* The tasks
1. Copy the passage on BBC Alba's sports coverage between "During the 2009–10" and "match every weekend.", inclusive.
2. In the passage on BBC Alba's sports coverage, which match started the channel's First Division broadcasts?

* Selected text
·····
During the 2009–10 season, the station broadcast one full Scottish Premier League game every Saturday night. The game selected was always one not covered by either live Sky Sports or on an on-demand basis by BT Vision and was shown three hours after the end of the match. The matches only included Gaelic commentary along with English subtitles.

The channel reached an agreement with the Scottish Football League to broadcast live football games during the 2008–09 season. This began with the final of the Challenge Cup, which was also sponsored by MG Alba. BBC Alba then started broadcasting First Division games, beginning with the match between Airdrie United and Clyde on 22 February 2009.

BBC Alba also struck a deal with the Scottish rugby authorities to show one live rugby, Scottish Premiership Division One match every weekend.

For the 2015–16 season, BBC Alba will show 20 live matches (excluding Rangers) from either 2015-16 Scottish Championship (including the play-off final), League 1 or League 2 as well as four matches from the Scottish Challenge Cup. The station also altered their coverage of Scottish Premiership highlights, showing one hour highlights of two non-televised matches on a Saturday and Sunday night at 22:00. Other football coverage includes all Scotland U21s and Women's matches. As well as the final of the 2015-16 Scottish Junior Cup.

In 2010 BBC Alba bought the rights for Celtic League rugby jointly with public service broadcasters from the Republic of Ireland, Northern Ireland and Wales.
·····
* Data lines
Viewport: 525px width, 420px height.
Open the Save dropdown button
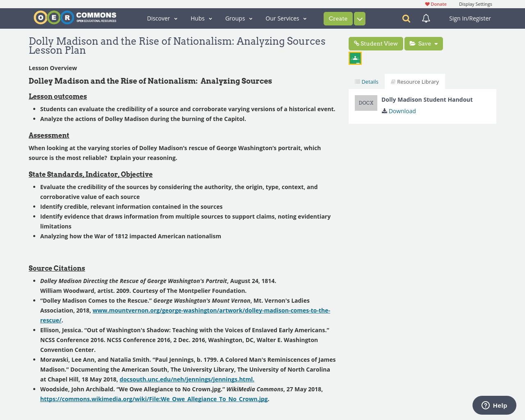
·····
* The replies
1.
During the 2009–10 season, the station broadcast one full Scottish Premier League game every Saturday night. The game selected was always one not covered by either live Sky Sports or on an on-demand basis by BT Vision and was shown three hours after the end of the match. The matches only included Gaelic commentary along with English subtitles.

The channel reached an agreement with the Scottish Football League to broadcast live football games during the 2008–09 season. This began with the final of the Challenge Cup, which was also sponsored by MG Alba. BBC Alba then started broadcasting First Division games, beginning with the match between Airdrie United and Clyde on 22 February 2009.

BBC Alba also struck a deal with the Scottish rugby authorities to show one live rugby, Scottish Premiership Division One match every weekend.

2. Airdrie United against Clyde on 22 February 2009